Here I am, a rabbit heart

My whole life, I have been competitive, anxious, and insecure. My yoga practice has been a little escape from the aforementioned traits. But as I became a studious yoga student, I immersed myself in everything yoga. It started with a yoga teacher training, then twitter, the blogs, the workshops, the festivals. Admittedly, the twitter yoga community has broadened my horizon and I have read engaging, educational, and entertaining blog posts as well learning about the talented, accomplished yoga blog writers.

I have to admit, being exposed to the endless resources of all things yoga became overwhelming. The more I saw, the more I realized I didn’t know. I was starting to feel like a rabbit heart, swallowed in anxiety about what I haven’t accomplished as a yoga practitioner and a minted yoga teacher. Yoga was once a refuge, but somehow it started to feel like an obligation. Thanks to my tireless Ego, the seemingly consistent and indestructible force shouting through my mind- “Hey, isn’t it time to write a blog? Everyone else is doing it! ”

Dammit !I was just enjoying my serene yoga-ness here and Ego is crashing the party once again. I have to admit, a big reason I am writing here is I am trying to quiet this overwhelming sense of inadequacy.

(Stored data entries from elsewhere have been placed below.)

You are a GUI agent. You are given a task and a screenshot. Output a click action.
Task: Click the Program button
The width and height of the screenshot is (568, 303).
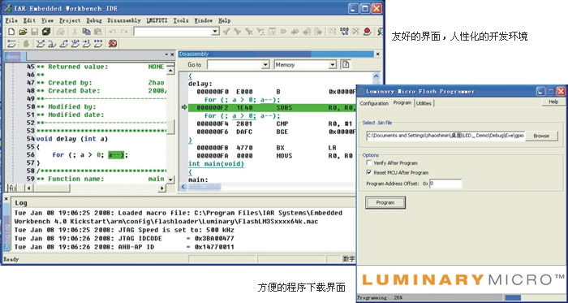click(385, 202)
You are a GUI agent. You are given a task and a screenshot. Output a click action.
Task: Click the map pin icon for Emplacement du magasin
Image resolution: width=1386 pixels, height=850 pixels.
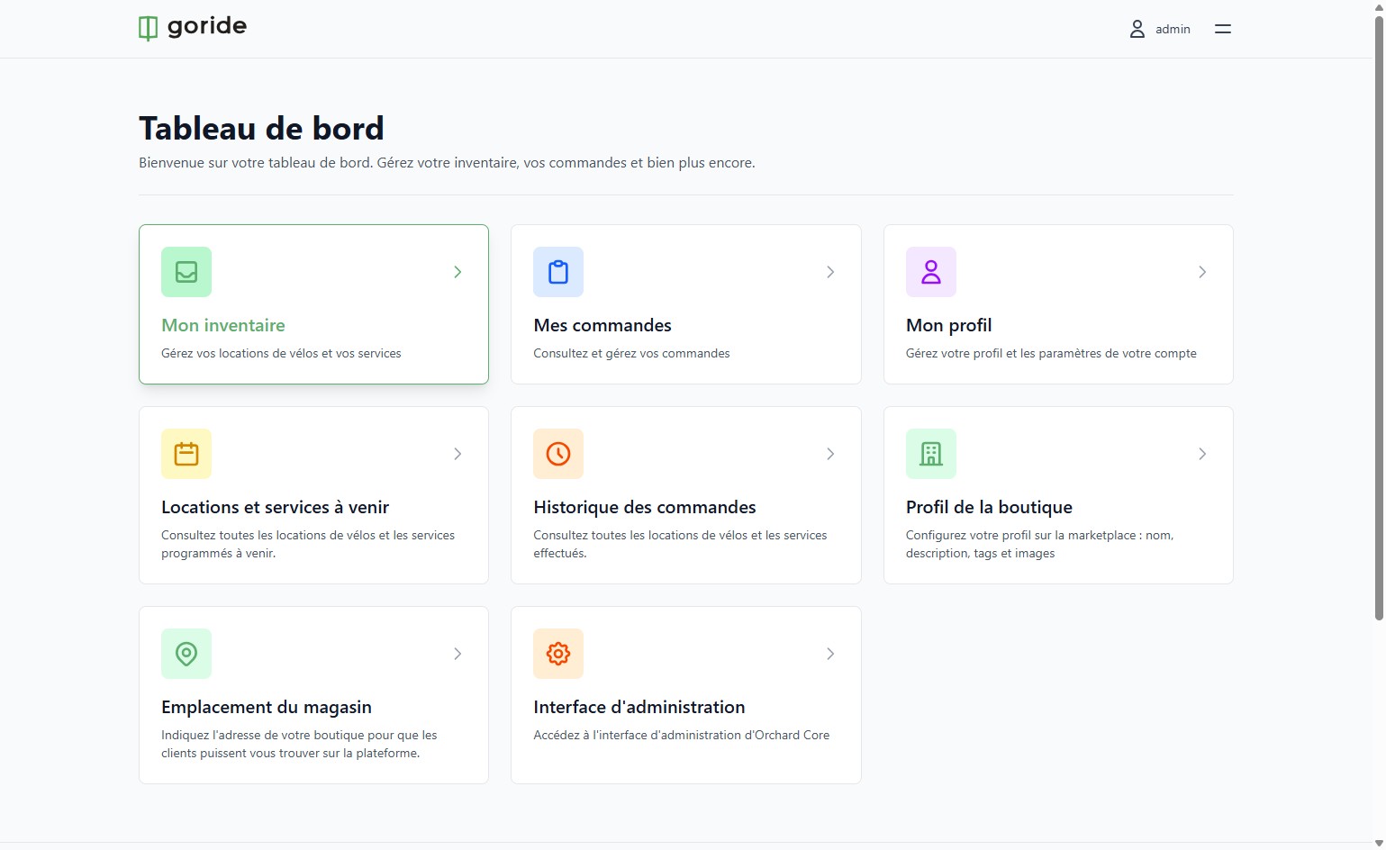click(x=186, y=654)
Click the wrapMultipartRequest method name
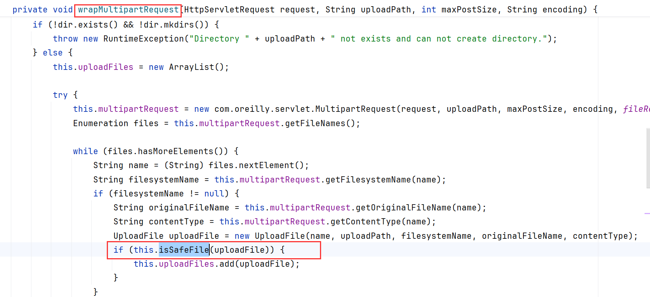Image resolution: width=650 pixels, height=297 pixels. click(128, 10)
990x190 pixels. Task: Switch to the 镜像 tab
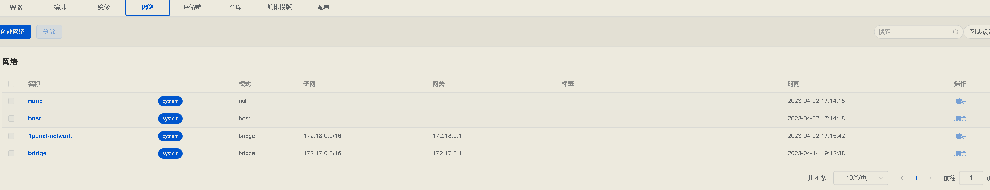[104, 7]
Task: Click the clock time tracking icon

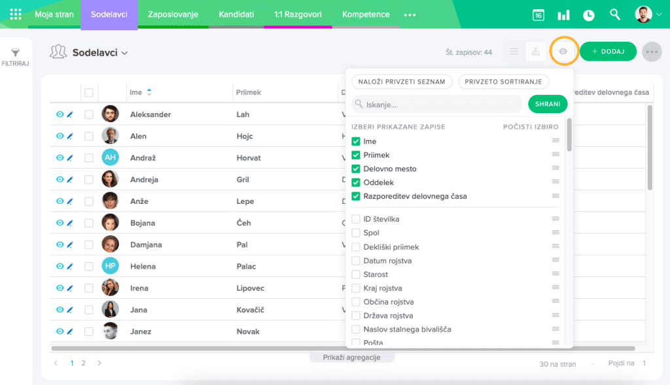Action: coord(589,15)
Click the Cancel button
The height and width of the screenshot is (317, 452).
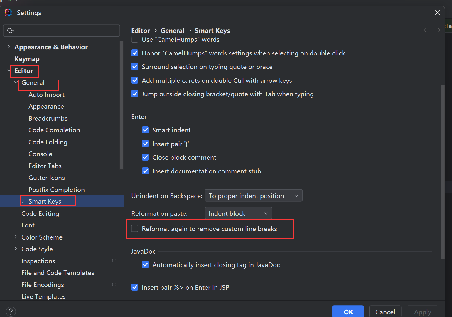(x=385, y=312)
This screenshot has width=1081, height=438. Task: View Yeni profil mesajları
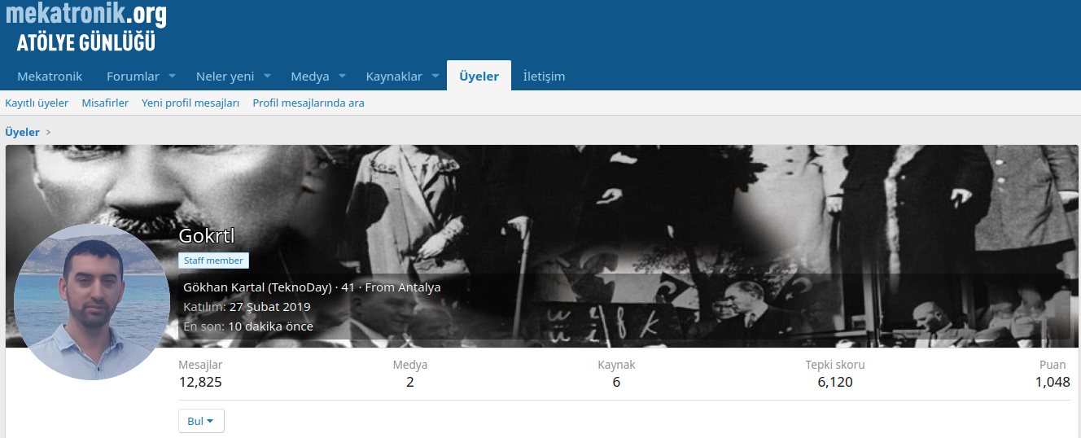[x=190, y=103]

It’s funny how my yoga addiction led to Ego bringing me writing assignments. Well, at least this is my homework unlike my last job, when Ego was busy telling me to never fail my boss’s company.

So here I am, writing. Perhaps writing is what my heart wants, even without Ego’s prodding. As I write, maybe I will slowly shush Ego. (shh… ). Maybe putting my mind on public spectacle will call out its pettiness. Maybe if I write and stay true to my heart, I release self-judgment. When I release self-judgement, I quiet the mind, and when the mind is quiet, Ego takes a little vacation, and that’s when I am reunited with yoga.